Material to process =>
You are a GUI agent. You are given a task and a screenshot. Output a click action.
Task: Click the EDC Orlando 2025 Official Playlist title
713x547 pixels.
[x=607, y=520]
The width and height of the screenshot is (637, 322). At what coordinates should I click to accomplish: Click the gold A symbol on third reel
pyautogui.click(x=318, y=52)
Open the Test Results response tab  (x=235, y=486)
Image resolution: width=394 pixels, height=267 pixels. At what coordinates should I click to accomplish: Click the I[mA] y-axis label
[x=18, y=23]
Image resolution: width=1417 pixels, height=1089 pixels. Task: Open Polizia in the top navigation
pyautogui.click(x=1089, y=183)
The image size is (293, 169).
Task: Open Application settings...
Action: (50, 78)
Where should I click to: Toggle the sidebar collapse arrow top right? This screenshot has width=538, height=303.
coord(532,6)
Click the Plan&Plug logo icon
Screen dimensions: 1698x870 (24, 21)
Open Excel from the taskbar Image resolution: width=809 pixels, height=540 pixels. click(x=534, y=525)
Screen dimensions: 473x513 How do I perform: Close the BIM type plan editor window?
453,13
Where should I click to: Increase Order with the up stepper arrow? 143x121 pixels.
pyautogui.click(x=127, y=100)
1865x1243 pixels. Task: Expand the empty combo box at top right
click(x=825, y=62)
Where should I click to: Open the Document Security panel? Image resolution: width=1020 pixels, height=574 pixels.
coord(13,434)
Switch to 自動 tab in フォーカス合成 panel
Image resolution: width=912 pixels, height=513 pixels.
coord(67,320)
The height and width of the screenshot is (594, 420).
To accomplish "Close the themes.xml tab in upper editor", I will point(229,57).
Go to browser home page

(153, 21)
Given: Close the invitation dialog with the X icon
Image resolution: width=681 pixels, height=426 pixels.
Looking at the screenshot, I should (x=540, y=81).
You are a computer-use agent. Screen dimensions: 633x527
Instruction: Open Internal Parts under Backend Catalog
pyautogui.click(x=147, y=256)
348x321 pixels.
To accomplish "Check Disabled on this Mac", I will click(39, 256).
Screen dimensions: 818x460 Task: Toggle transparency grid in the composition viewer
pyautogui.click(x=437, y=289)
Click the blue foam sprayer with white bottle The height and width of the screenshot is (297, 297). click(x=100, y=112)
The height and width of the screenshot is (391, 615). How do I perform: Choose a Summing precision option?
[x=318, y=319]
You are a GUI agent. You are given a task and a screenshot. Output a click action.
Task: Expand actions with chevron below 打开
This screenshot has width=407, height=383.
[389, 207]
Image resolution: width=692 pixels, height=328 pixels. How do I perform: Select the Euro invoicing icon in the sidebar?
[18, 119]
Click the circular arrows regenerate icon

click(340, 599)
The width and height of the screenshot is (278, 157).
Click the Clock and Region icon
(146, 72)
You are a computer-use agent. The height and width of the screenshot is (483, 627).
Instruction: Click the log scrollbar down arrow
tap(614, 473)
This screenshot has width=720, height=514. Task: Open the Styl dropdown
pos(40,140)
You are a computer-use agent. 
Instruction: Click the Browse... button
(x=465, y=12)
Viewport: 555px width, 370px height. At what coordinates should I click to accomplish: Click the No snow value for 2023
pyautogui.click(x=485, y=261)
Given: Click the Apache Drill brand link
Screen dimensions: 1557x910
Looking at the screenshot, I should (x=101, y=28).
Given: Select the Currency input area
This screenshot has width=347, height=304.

Stated exercise => Rewrite all the entries above, replacing "computer-use agent" with "desktop agent" and leaving everything else as it is.

Output of the exercise =>
You are a GUI agent. You are given a task and a screenshot. Output a click action.
Task: Click the EDC Orlando 2025 Official Playlist title
713x547 pixels.
[x=607, y=520]
The width and height of the screenshot is (637, 322). At what coordinates should I click to accomplish: Click the gold A symbol on third reel
pyautogui.click(x=318, y=52)
Open the Test Results response tab  (x=235, y=486)
Image resolution: width=394 pixels, height=267 pixels. At what coordinates should I click to accomplish: Click the I[mA] y-axis label
[x=18, y=23]
Image resolution: width=1417 pixels, height=1089 pixels. Task: Open Polizia in the top navigation
pyautogui.click(x=1089, y=183)
The image size is (293, 169).
Task: Open Application settings...
Action: (50, 78)
Where should I click to: Toggle the sidebar collapse arrow top right? This screenshot has width=538, height=303.
coord(532,6)
Click the Plan&Plug logo icon
Screen dimensions: 1698x870 (24, 21)
Open Excel from the taskbar Image resolution: width=809 pixels, height=540 pixels. click(x=534, y=525)
Screen dimensions: 473x513 How do I perform: Close the BIM type plan editor window?
453,13
Where should I click to: Increase Order with the up stepper arrow? 143x121 pixels.
pyautogui.click(x=127, y=100)
1865x1243 pixels. Task: Expand the empty combo box at top right
click(x=825, y=62)
Where should I click to: Open the Document Security panel? Image resolution: width=1020 pixels, height=574 pixels.
coord(13,434)
Switch to 自動 tab in フォーカス合成 panel
Image resolution: width=912 pixels, height=513 pixels.
coord(67,320)
The height and width of the screenshot is (594, 420).
To accomplish "Close the themes.xml tab in upper editor", I will point(229,57).
Go to browser home page

(153, 21)
Given: Close the invitation dialog with the X icon
Image resolution: width=681 pixels, height=426 pixels.
Looking at the screenshot, I should (x=540, y=81).
You are a desktop agent. Screen dimensions: 633x527
Instruction: Open Internal Parts under Backend Catalog
pyautogui.click(x=147, y=256)
348x321 pixels.
To accomplish "Check Disabled on this Mac", I will click(39, 256).
Screen dimensions: 818x460 Task: Toggle transparency grid in the composition viewer
pyautogui.click(x=437, y=289)
Click the blue foam sprayer with white bottle The height and width of the screenshot is (297, 297). click(x=100, y=112)
The height and width of the screenshot is (391, 615). How do I perform: Choose a Summing precision option?
[x=318, y=319]
You are a GUI agent. You are given a task and a screenshot. Output a click action.
Task: Expand actions with chevron below 打开
This screenshot has width=407, height=383.
[389, 207]
Image resolution: width=692 pixels, height=328 pixels. How do I perform: Select the Euro invoicing icon in the sidebar?
[18, 119]
Click the circular arrows regenerate icon

click(340, 599)
The width and height of the screenshot is (278, 157).
Click the Clock and Region icon
(146, 72)
You are a desktop agent. The height and width of the screenshot is (483, 627).
Instruction: Click the log scrollbar down arrow
tap(614, 473)
This screenshot has width=720, height=514. Task: Open the Styl dropdown
pos(40,140)
You are a desktop agent. 
Instruction: Click the Browse... button
(x=465, y=12)
Viewport: 555px width, 370px height. At what coordinates should I click to accomplish: Click the No snow value for 2023
pyautogui.click(x=485, y=261)
Given: Click the Apache Drill brand link
Screen dimensions: 1557x910
Looking at the screenshot, I should (x=101, y=28).
Given: Select the Currency input area
This screenshot has width=347, height=304.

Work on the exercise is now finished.